We now get to where QM takes over: How is this all possible? We do not understand the nature of quanta. They cannot be thought of as BBs and we can apply our understanding of the macro universe (Things roughly larger than an atom) to the behavior of a quantum. What happens when we create entangled particles? We get what appears to be 2 quanta, but if you take a quantum apart you get quarks and that is not what we have. OPINION: We get a single quantum that appears in 2 places at once.
Old Pilot’s Entangled Cat (With apologies to Erwin Schrodinger)

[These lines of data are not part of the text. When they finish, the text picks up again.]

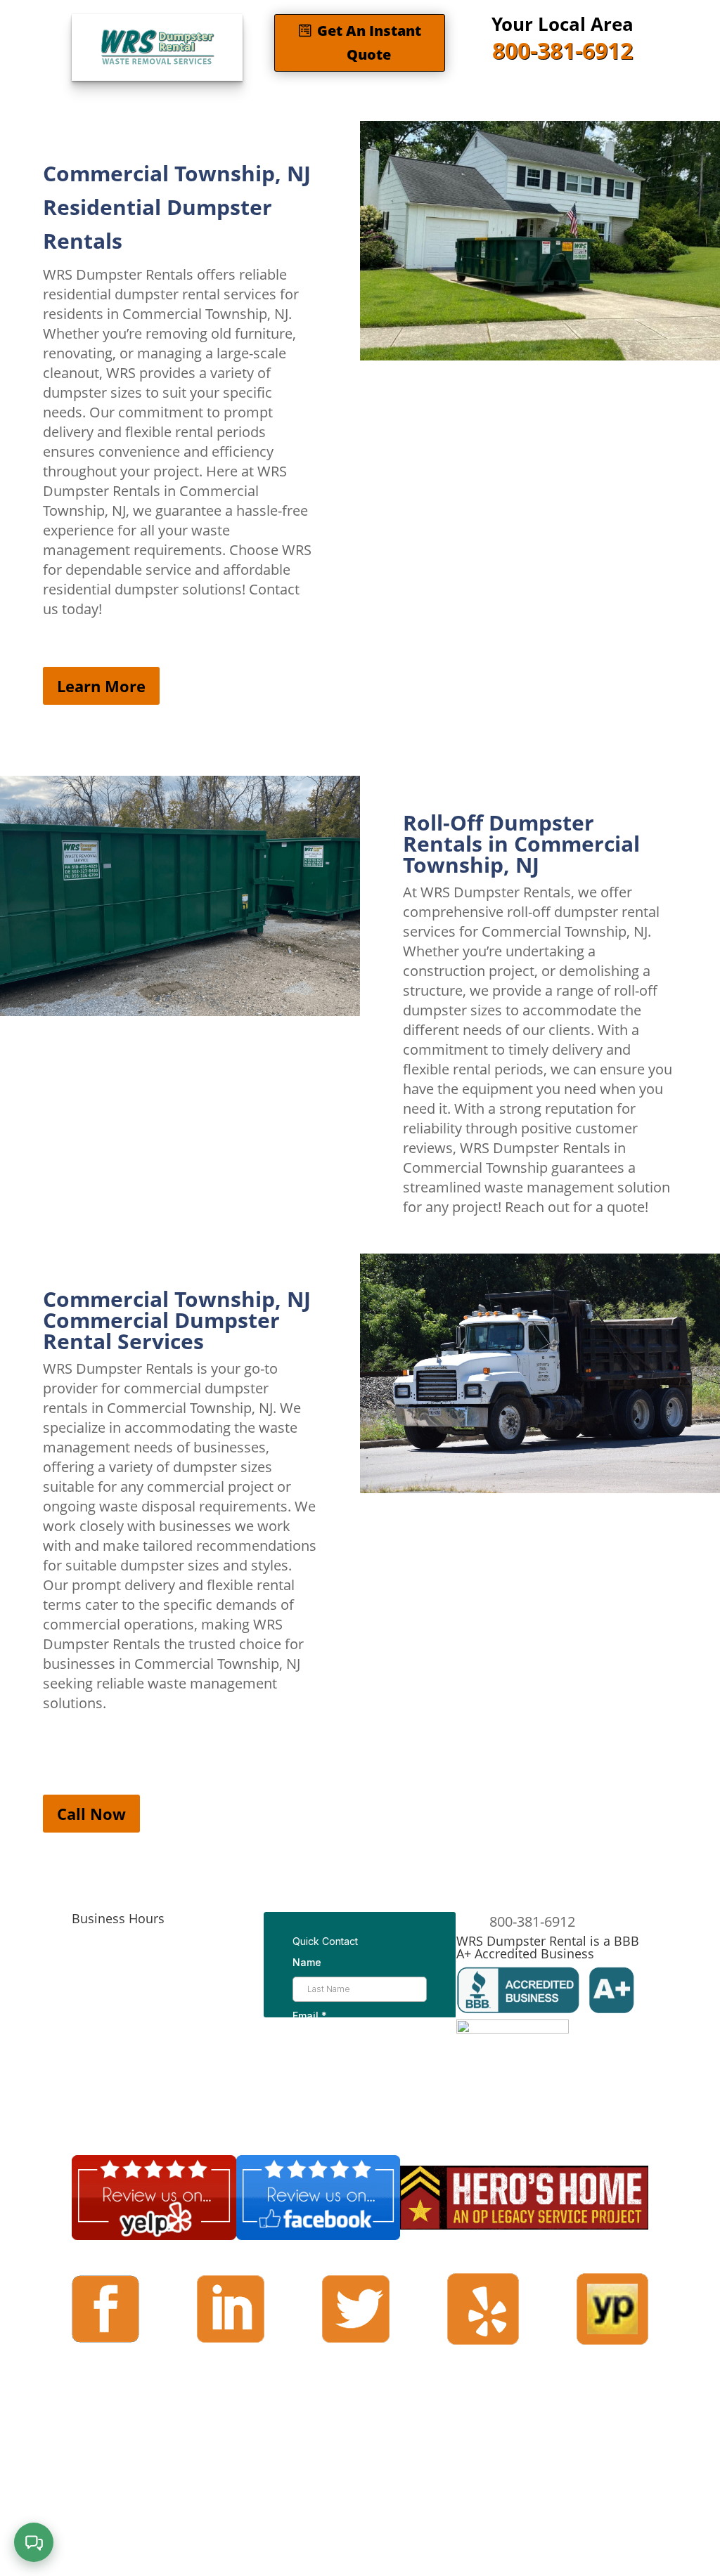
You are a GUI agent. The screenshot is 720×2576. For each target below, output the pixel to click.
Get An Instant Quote (369, 42)
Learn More (101, 685)
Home (23, 102)
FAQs (392, 102)
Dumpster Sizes (223, 102)
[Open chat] (33, 2542)
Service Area (330, 102)
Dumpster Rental (102, 102)
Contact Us (505, 102)
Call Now (91, 1813)
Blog (449, 102)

Consider this variation on Schrodinger's Cat: The box is rigged with partitions that allow the box to be separated into 2 boxes without observing the contents. At the end of the hour when the box, by Copenhagen, contains a cat that is both alive and dead, we split the box into 2 boxes. We can now separate both boxes that still contain the Cat Fog as far apart as we wish and look in either box. If we find a dead (or alive) cat then there must also be a alive (or dead) cat in the other box because it is the same cat. Note, if one box has a live cat, then the other box must have a dead cat because the Conservation Laws require that the Mirror Indeterminacy be preserved. To be consistent and QM is ALWAYS consistent, when we separated the boxes the PSI Function of the cat (or the now entangled radioactive atom) had the value Alive and Dead (Un-decayed and Decayed) all we did was separate the cat and atom, the PSI function must still maintain both values. Since the cat and atom are now in 2 locations, the PSI Function will collapse to both solutions.
We cannot "prove" quanta exist in 2 locations at one time, since when observed they exist in only 1 location. But, to explain quantum behavior, that is about the only choice.